A second person was arrested Thursday in the case of four missing Pennsylvania men. Sean Kratz was arrested as an accomplice to Cosmo DiNardo, who confessed to either the “participation in or commission” of the murders of the four men.

Kratz, 20, was taken into custody mere hours after DiNardo admitted his involvement. In exchange for his confession, DiNardo, 20, prosecutors agreed not to pursue the death penalty against him. DiNardo reportedly named Kratz as part of the agreement, a source told the Philadelphia Inquirer.

Read: Who Is Cosmo DiNardo? Man Who Confessed In Pennsylvania Killings Previously Spoke Of Murder

Kratz allegedly used construction equipment to bury the four bodies, according to WPTS.
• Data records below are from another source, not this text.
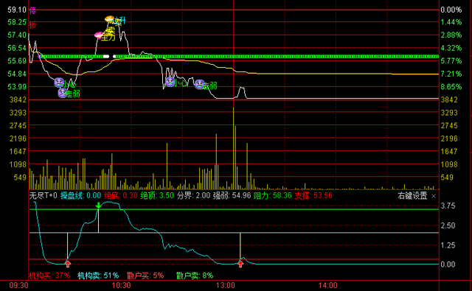
Task: Click the pink lips icon beside 主力
Action: click(x=99, y=35)
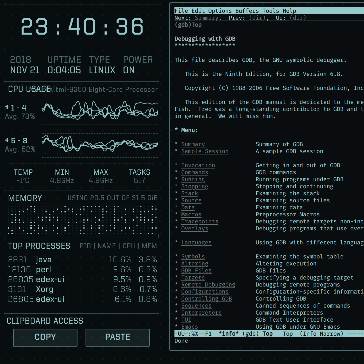This screenshot has height=364, width=364.
Task: Follow the Remote Debugging link
Action: pos(208,285)
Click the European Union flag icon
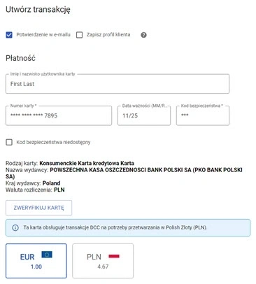The image size is (256, 284). pyautogui.click(x=47, y=255)
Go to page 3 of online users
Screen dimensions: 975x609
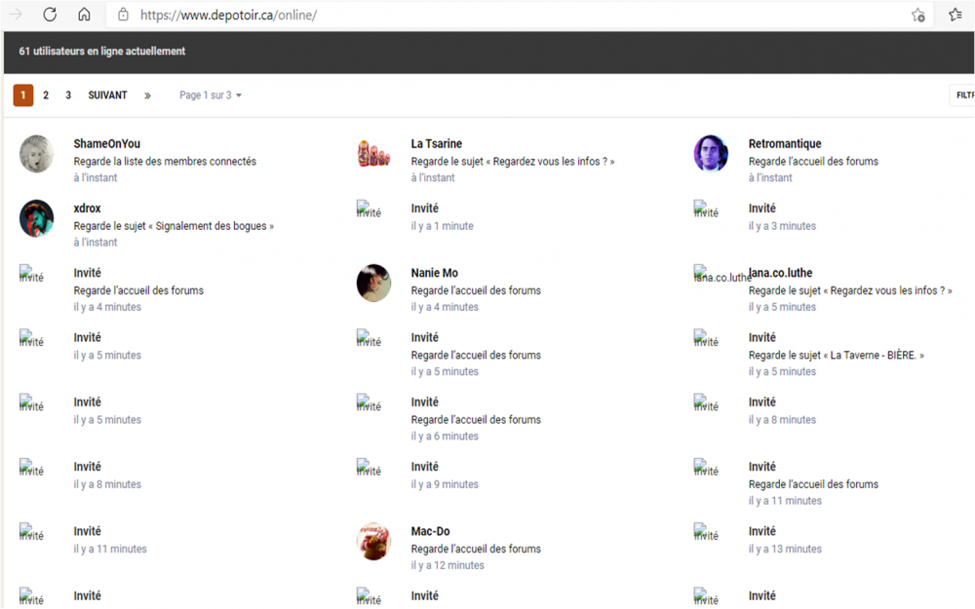[x=68, y=95]
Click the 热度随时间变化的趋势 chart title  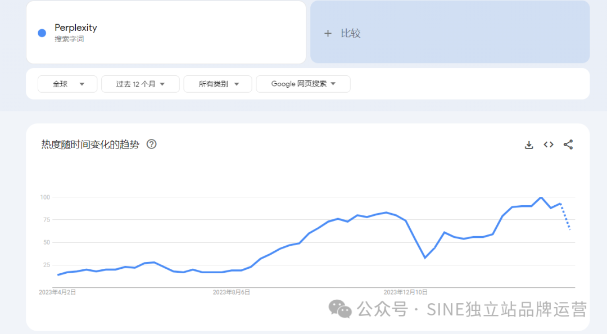point(90,144)
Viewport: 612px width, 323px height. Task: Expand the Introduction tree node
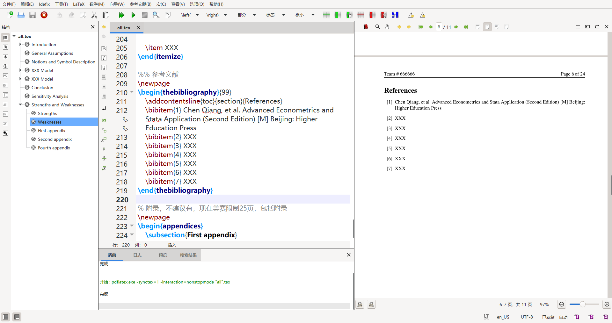(20, 44)
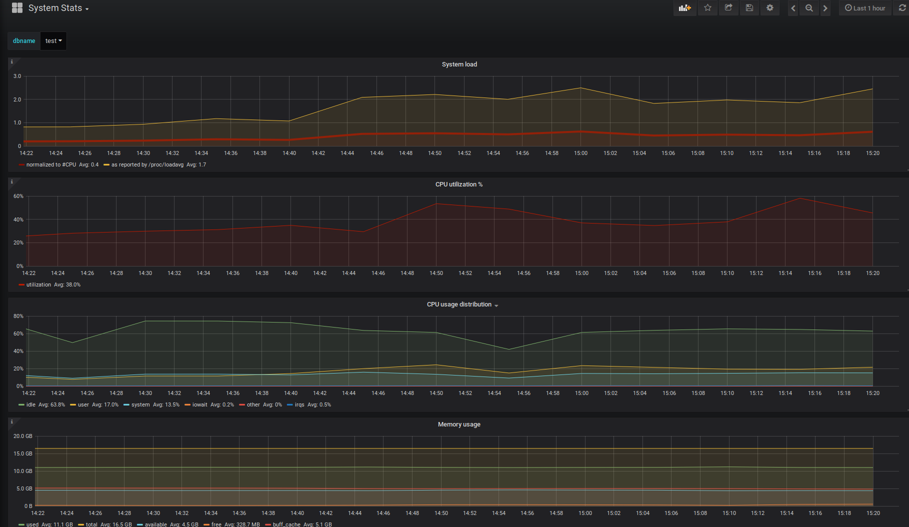Expand the dbname 'test' variable dropdown
This screenshot has height=527, width=909.
[x=54, y=41]
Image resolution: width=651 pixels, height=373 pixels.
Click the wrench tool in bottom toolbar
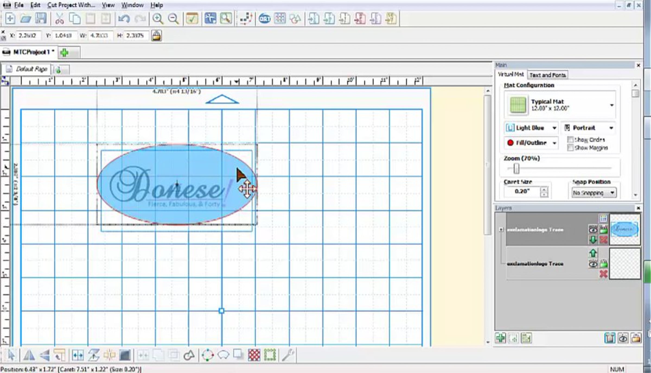click(288, 355)
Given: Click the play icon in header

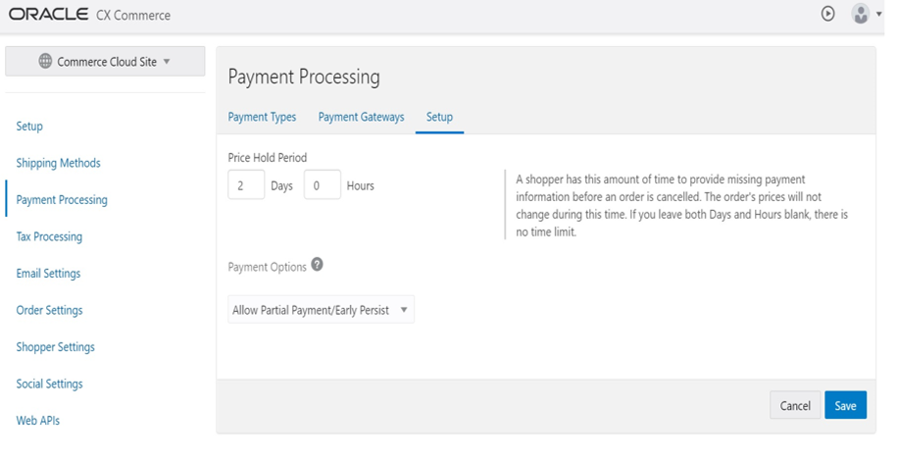Looking at the screenshot, I should (828, 14).
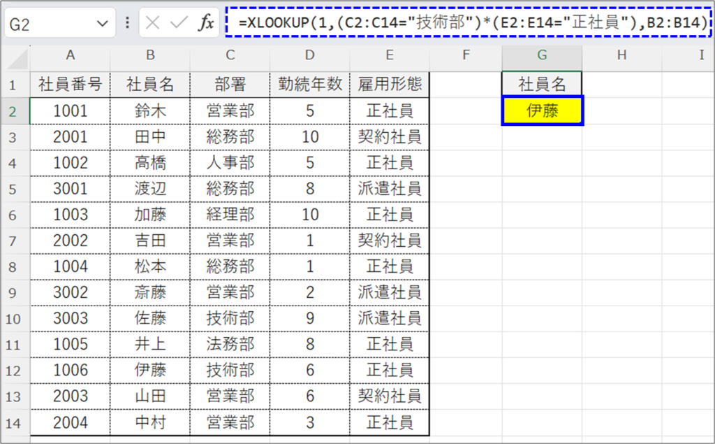Select the cell containing 鈴木

(150, 110)
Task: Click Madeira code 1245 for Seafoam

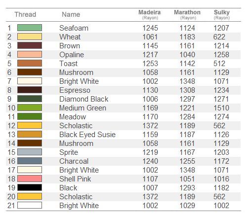Action: (x=150, y=28)
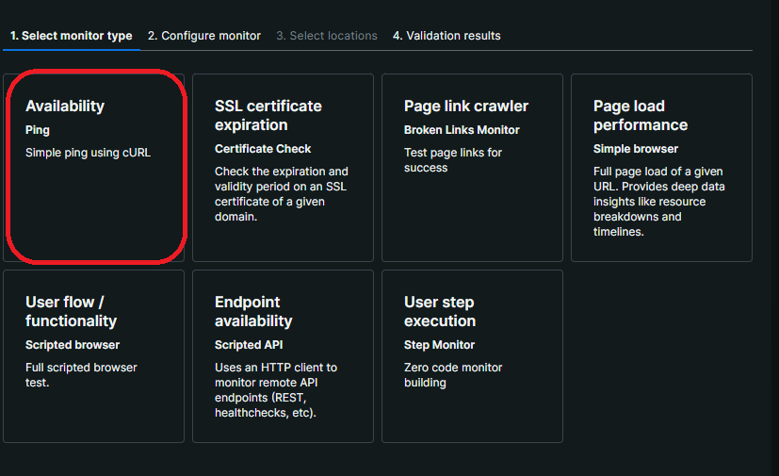Click the Certificate Check subtitle
Image resolution: width=779 pixels, height=476 pixels.
pyautogui.click(x=263, y=149)
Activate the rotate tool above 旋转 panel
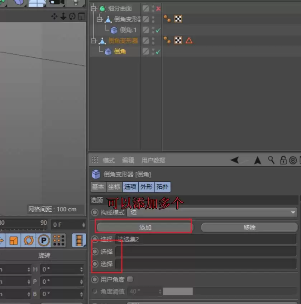This screenshot has width=301, height=304. [x=28, y=240]
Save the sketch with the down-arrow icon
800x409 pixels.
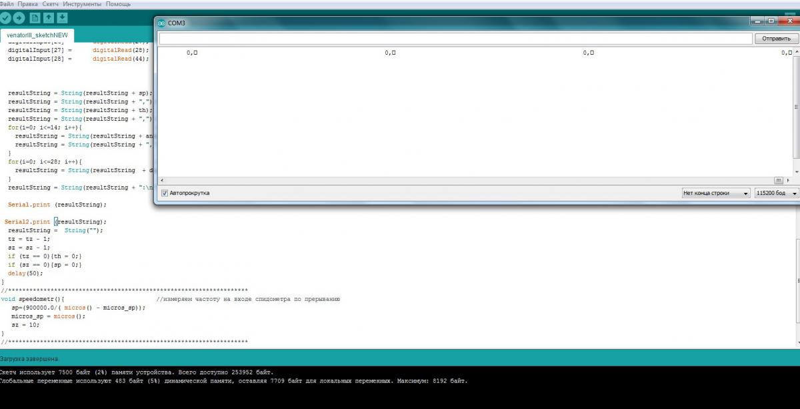(x=63, y=18)
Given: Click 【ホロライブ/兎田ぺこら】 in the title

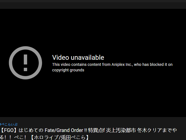Looking at the screenshot, I should click(60, 138).
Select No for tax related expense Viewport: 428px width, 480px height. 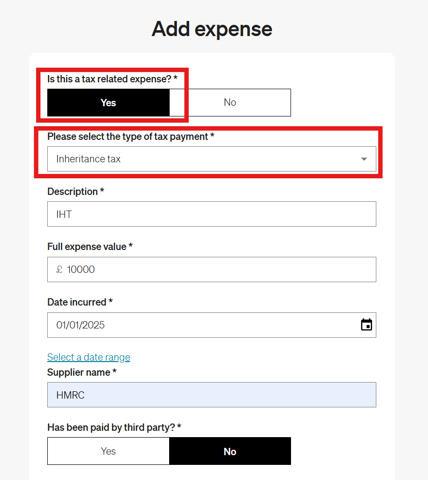(230, 103)
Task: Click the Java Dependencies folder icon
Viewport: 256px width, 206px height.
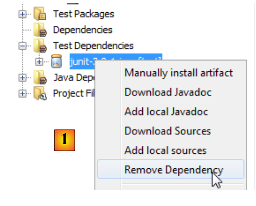Action: tap(40, 78)
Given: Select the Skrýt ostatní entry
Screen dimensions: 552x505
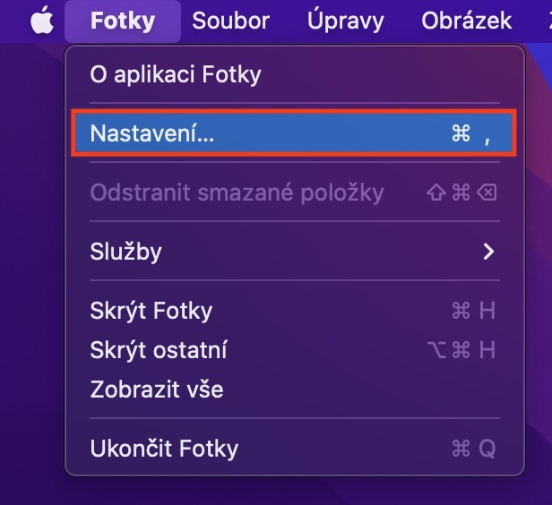Looking at the screenshot, I should click(159, 350).
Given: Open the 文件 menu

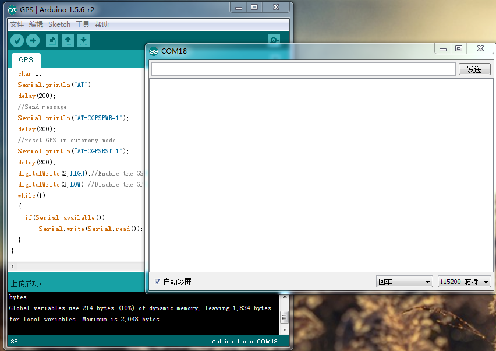Looking at the screenshot, I should pyautogui.click(x=17, y=24).
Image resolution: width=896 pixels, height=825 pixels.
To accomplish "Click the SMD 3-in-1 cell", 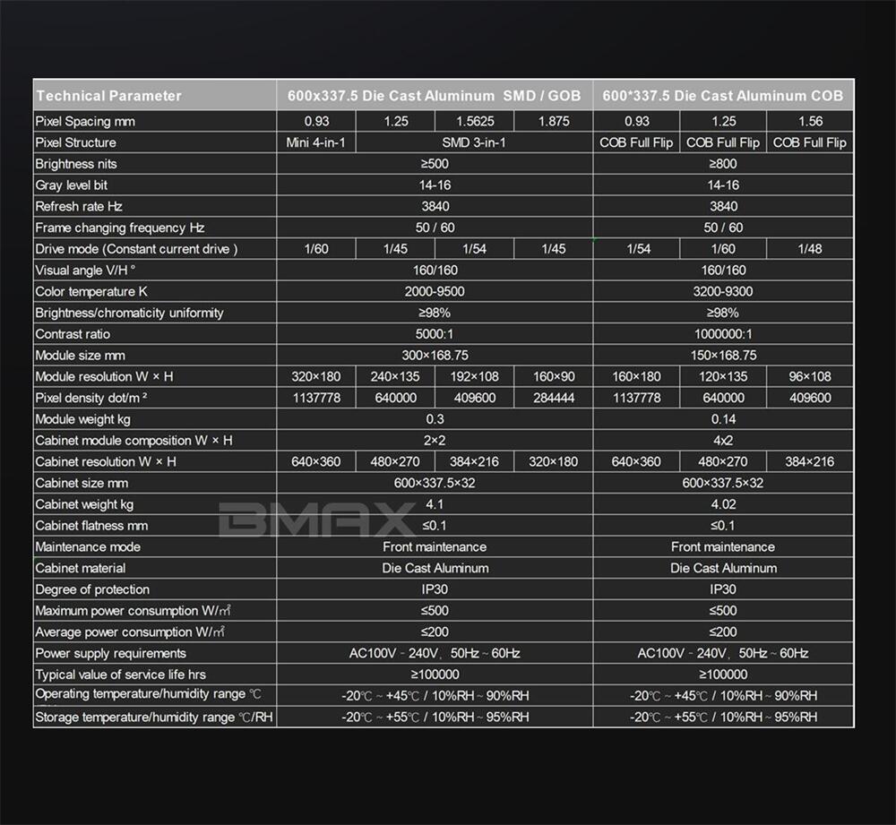I will pyautogui.click(x=474, y=142).
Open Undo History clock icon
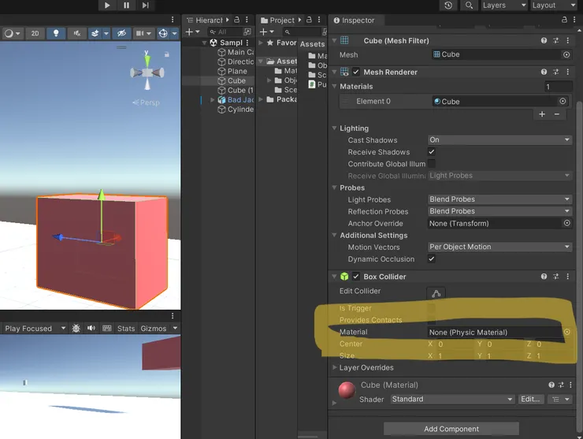This screenshot has width=583, height=439. click(x=448, y=6)
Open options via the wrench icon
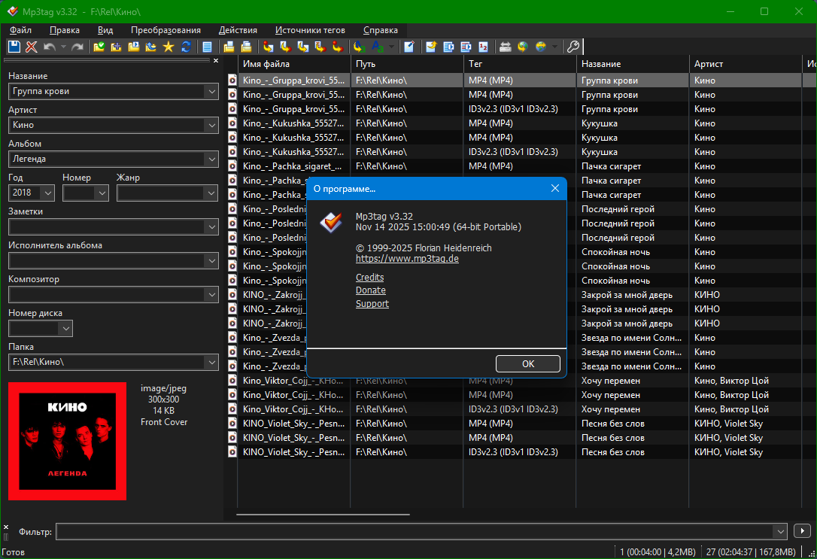Image resolution: width=817 pixels, height=559 pixels. click(x=573, y=47)
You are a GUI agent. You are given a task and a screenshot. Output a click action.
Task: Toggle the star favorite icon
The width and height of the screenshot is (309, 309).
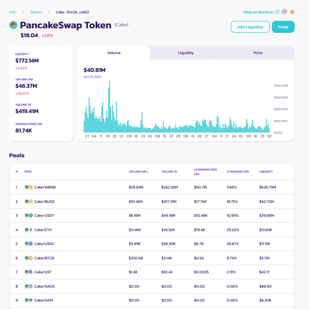pos(292,12)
Kratz was out on bail on separate charges before his arrest in connection to the case. He had two burglary cases pending in the Philadelphia court system, the Inquirer reported. In the first, Kratz was charged with burglary, criminal trespassing, theft and receiving stolen property, among other charges in the 2016 case. The second charged him with conspiracy, burglary, trespassing, theft and other charges in an incident that took place about six months prior.

Jimi Patrick, 19, Tom Meo, 21, Mark Sturgis, 22, and Dean Finocchairo, 19, all went missing sometime last week. The remains of at least one of the men, Finocchiaro, were located on a 68-acre property belonging to DiNardo’s parents. Authorities said they were working to determine who the rest of the remains inside the 12-foot deep grave belonged to.

Bucks County District Attorney Matthew Weintraub had not yet commented on Kratz’s arrest or DiNardo’s confession.

DiNardo did not explicitly say whether he killed the men himself, his attorney Paul Lang said in relaying his client’s confession. An unidentified source, however, told the Associated Press that DiNardo said he killed the men at separate times after selling them marijuana and then burned their bodies at the family farm. One victim was killed July 5 while the other three were killed July 7, the source said.

Read: Texts From Cosmo DiNardo Show Lack Of Concern About Missing Pennsylvania Men

DiNardo, who reportedly suffered from schizophrenia, killed the men because he felt cheated or threatened during drug transactions, the AP report said.

“Every death was related to a purported drug transaction,” the unidentified source said. “And at the end of each one there’s a killing.”